- Document section
Even so, you know, I was browsing in my Facebook news feed, disturbed as always by the number of my friends whose lives seem to revolve unrelentingly around what has been served them for dinner, and a perennial and tedious obsession with chocolate. But that was not what I intended to say. Where was I? Ah, yes.
What caught my attention this morning was a number of posts from other grandmothers, proudly displaying photographs of their infant relatives, describing them as cutie-pies and precious ones - and I could feel myself instantly uneasy.
Gus is a pleasant child - I think. His father, the third Woolsey Herman Augustus Tinsellbaum has a fine pigtail of which he is both protective and proud, and I believe it to be his intention to give young Gussie the opportunity to be the equally proud originator of his own similar pigtail.
The raw materials of this forthcoming pièce de résistance hang meanwhile in an impenetrable thicket descending to his upper lip. When Aurora and I took him to tea at Fortnum and Mason last Thursday, he seemed disappointingly uninterested in the marvellous array of little cakes the waitress brought to our table, until I bethought me to remove a kirby grip from my own coiffure and affix him a little top-knot, whereupon he gazed in amazement at first his mother and then me, then with a cry of 'AHAAAAA!' fixed his gaze on the cakes like a true Englishman.
So though I think he is a sweet-natured personality, it remains at the present time impractical to look with penetration into his eyes - 'the windows of the soul' as I'm sure you've read elsewhere. But we get along very well, even though expressions such as 'cutie-pie' and 'precious' have at no time been the vocabulary of my upbringing.
Anyway, seeing how assiduously my contemporaries were fulfilling their ancestral role, it seemed incumbent upon me to do my duty and make a visit to darling Aurora. I felt it had been a wise decision. How it lifted my heart to see their cheerful faces as they stood waiting to greet me in the doorway of their lovely abode.
It's not as if Aurora sits at home waiting to be visited of course. Such is Woolsey's prominence (obscure to me but, I am persuaded, very real) in the world of finance that little Gussie already has a position on the boards of three high street banks, and what with that and the Radical Mothers Front and Boobs Are For Babies, Aurora's little Porsche barely has the chance to cool down its engine.

Extracted data listing
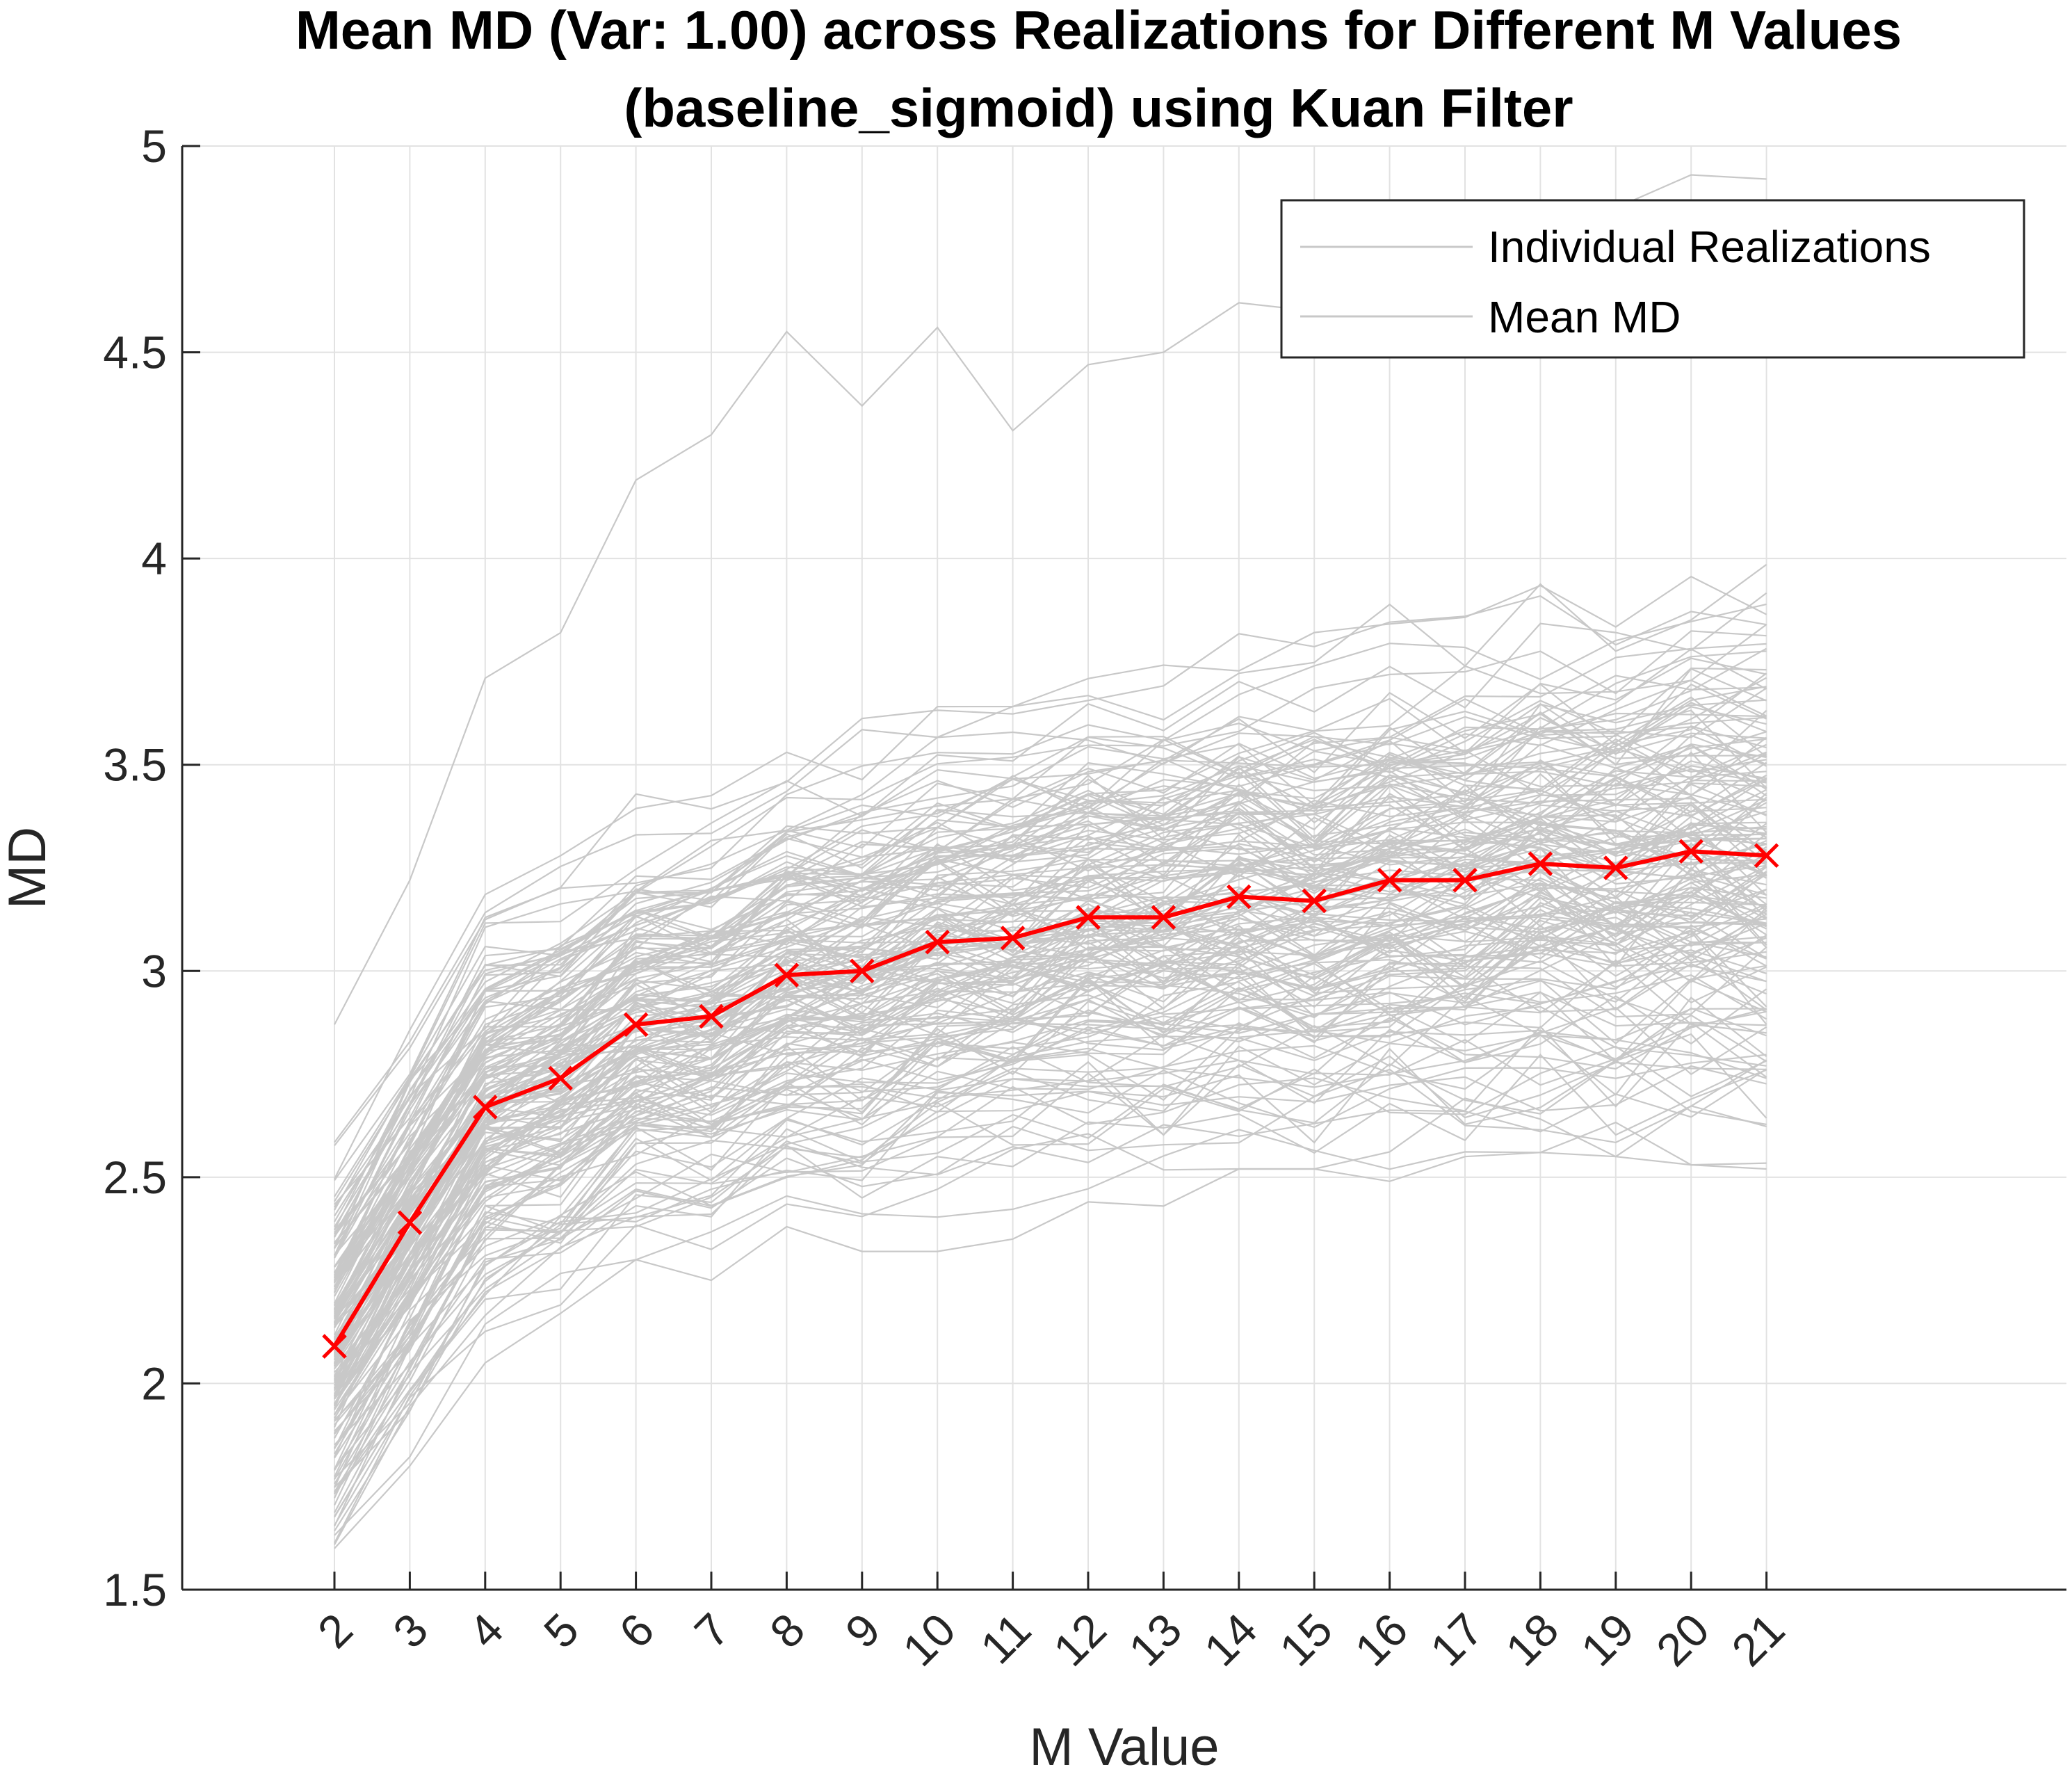 The width and height of the screenshot is (2072, 1783). Describe the element at coordinates (1124, 1747) in the screenshot. I see `x-axis-label: M Value` at that location.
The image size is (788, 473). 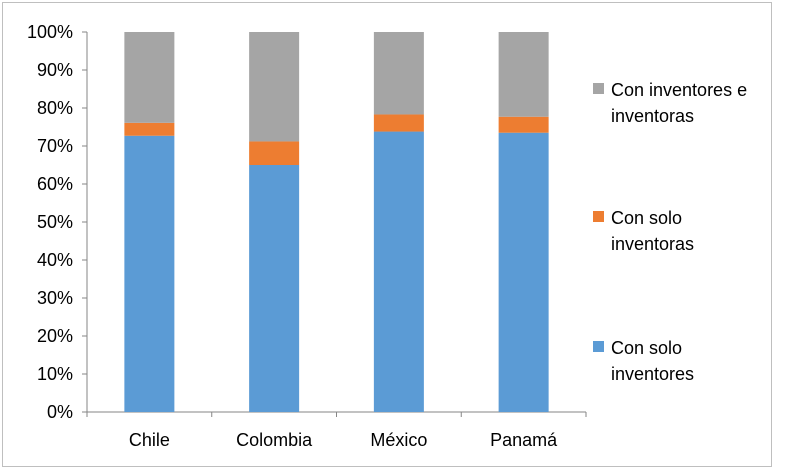 I want to click on y-tick-label: 0%, so click(x=60, y=412).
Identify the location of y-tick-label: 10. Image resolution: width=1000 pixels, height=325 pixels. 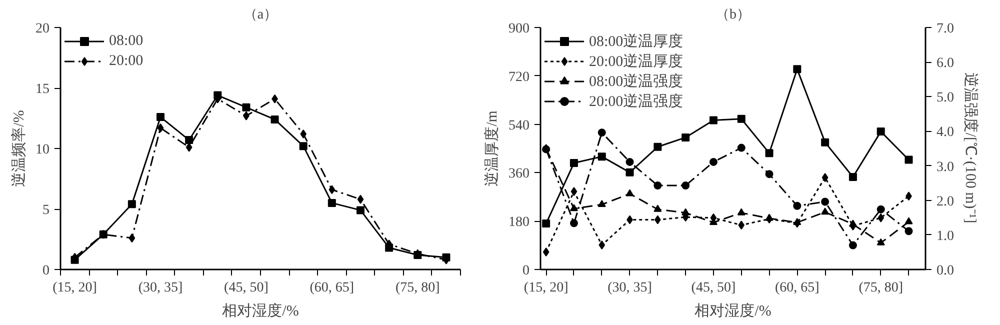
(43, 150).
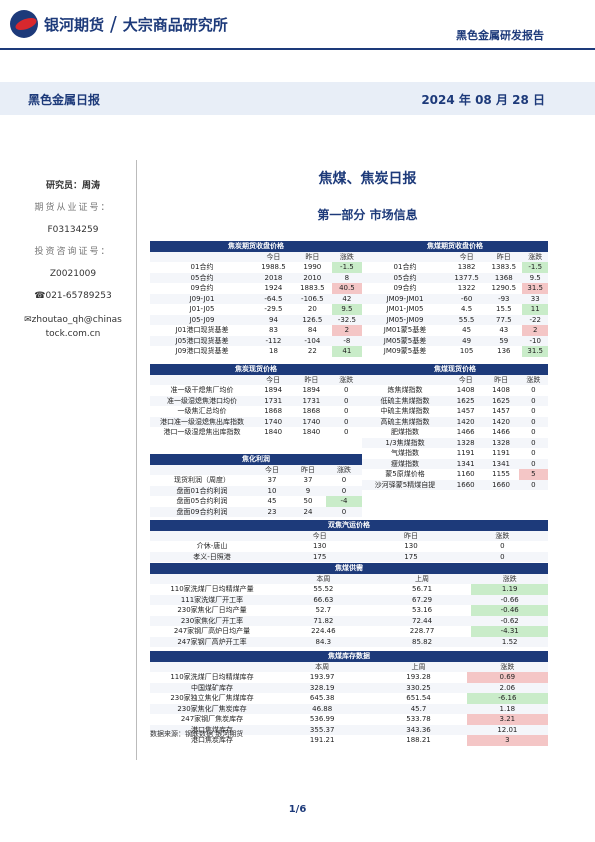 This screenshot has width=595, height=842. I want to click on table-row: 港口准一级湿熄焦出库指数 1740 1740 0, so click(256, 422).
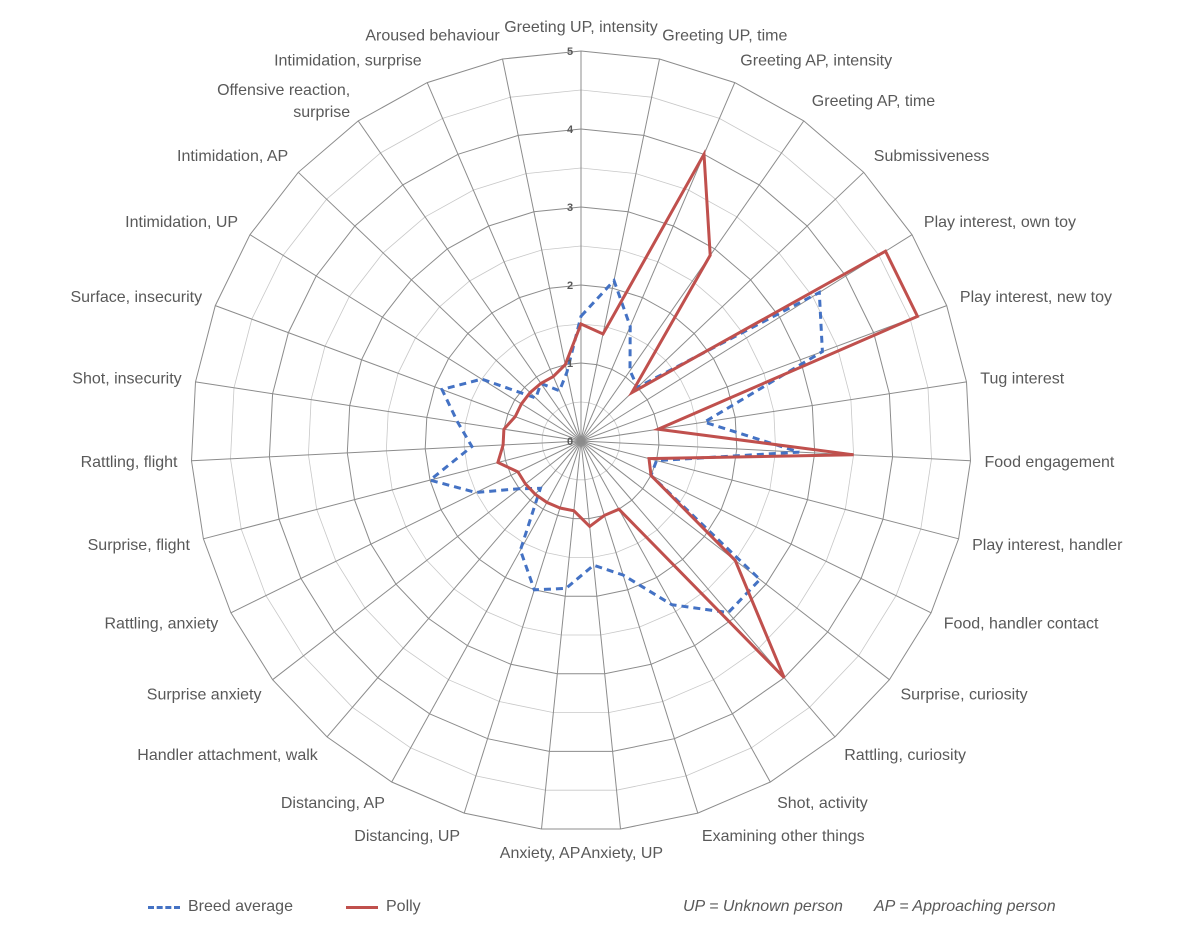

- Work instruction A
Answer these questions about the piece about Gus:
(i) Where did Aurora and the narrator take Gus to tea, and on what day?
(ii) What object did the narrator use to give Gus a little top-knot?
(iii) On the boards of how many high street banks does Gus already have a position?
- Work instruction B
Update the listing, starting at the line containing "Identify the location" and ending at the last line of the listing. Replace "pixels" with "px", keep everything else unchanged, and leave the pictures out.

- Final answer A
(i) Fortnum and Mason, last Thursday.
(ii) A kirby grip.
(iii) Three.

- Final answer B
Identify the location of y-tick-label: 10. Image resolution: width=1000 px, height=325 px. 
(43, 150).
 This screenshot has width=595, height=842. I want to click on table-row: 港口准一级湿熄焦出库指数 1740 1740 0, so click(256, 422).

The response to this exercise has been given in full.